Os vereadores terão à disposição hoje duas oportunidades de subir à tribuna livre, com tempo de 10 minutos de discurso em cada uma das sessões extraordinárias a serem realizadas. O discurso livre para as extras foi instituído em uma modificação na regulamentação, realizada neste mandato. Em cada um dos projetos, cada vereador também pode usar da palavra por até 10 minutos, mas, neste caso, só para falar do tema.

• Plenário dividido

Aliás, os temas das sessões convocadas a pedido do prefeito dividem as mentes e os corações. O projeto de reparcelamento (refinanciamento) da dívida com a Funprev, hoje em torno de R$ 61 milhões, está com jeito de que vai ter de esperar mais algum tempo.

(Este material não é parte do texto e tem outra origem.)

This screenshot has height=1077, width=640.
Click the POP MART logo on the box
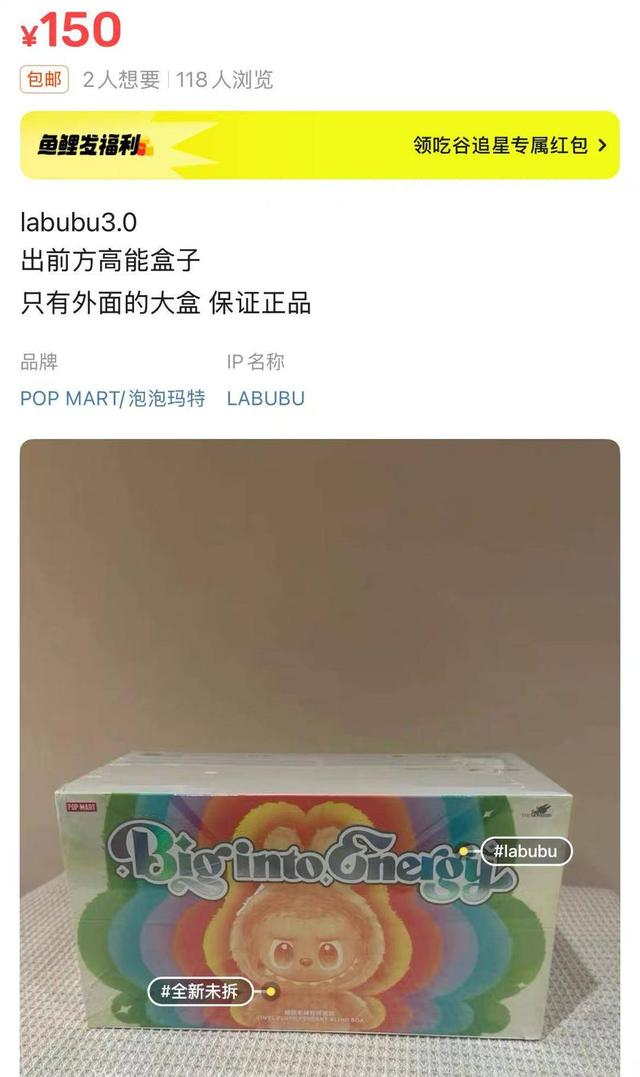(81, 806)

A própria Comissão de Justiça faz, internamente, algumas perguntas, tais como: como essa dívida foi gerada, por quem, qual é seu real perfil, o que significa o parcelamento de longo prazo (30 anos)?, entre outras.

• R$ 180 milhões

Segundo um vereador da Comissão de Justiça, além das dúvidas que precisam de mais tempo para ser esclarecidas, a projeção de que a dívida de R$ 61 milhões deve saltar para um montante de R$ 180 milhões pagos, somente por conta de juros, assusta. “Trata-se da aposentadoria de 5 mil pessoas e da saúde financeira da prefeitura. Não podemos decidir a toque de caixa”, disse um parlamentar, ontem à noite.

• ‘Emdurb passa’

Os mesmos vereadores consultados em off (sem revelação da identidade) apostam, por outro lado, que o parcelamento da dívida de FGTS da Emdurb passará, com alguma discussão. Neste caso, há uma situação um pouco mais clara e menos complexa em termos de desembolso financeiro.

• Atrás de bodes

O secretário municipal da Administração, Fernando Ferreira Jorge, parece ainda não ter conseguido convencer alguns setores da pasta de que as rédeas da carruagem são suas. Dissidências internas e falta de padronização em procedimentos continuam sendo motivos de reações. Um ou outro metido a manda-chuva ainda se aventura a tentar escolher bodes expiatórios, ação típica de covardes, ou de quem fala muito e contribui com quase nada.

• Sem solução

O episódio da duplicidade no pagamento da servidora Guiomar Aparecida de Britto surge como mais um erro grosseiro de procedimento que gerou prejuízo ao erário a partir da falta da exclusão da mesma da folha dos ativos, em dezembro de 2003. Mas tem gente que ainda não conseguiu se livrar dos efeitos do caso da pensão-fantasma, episódio que teve origem em fraude e que até agora continua insolúvel.

• Incorporações

O secretário, até agora, ainda está mapeando quem não tem equilíbrio para avaliar processos do gênero ou não se apercebeu que alguns temem, na verdade, que os registros de incorporações do passado sejam avaliados com lupa. Do jeito que vai, podem transformar uma inspeção de rotina em fantasma e, neste caso, a caneta da Promotoria é que terá que colocar os ex e os atuais “manda-chuvas” dentro da realidade.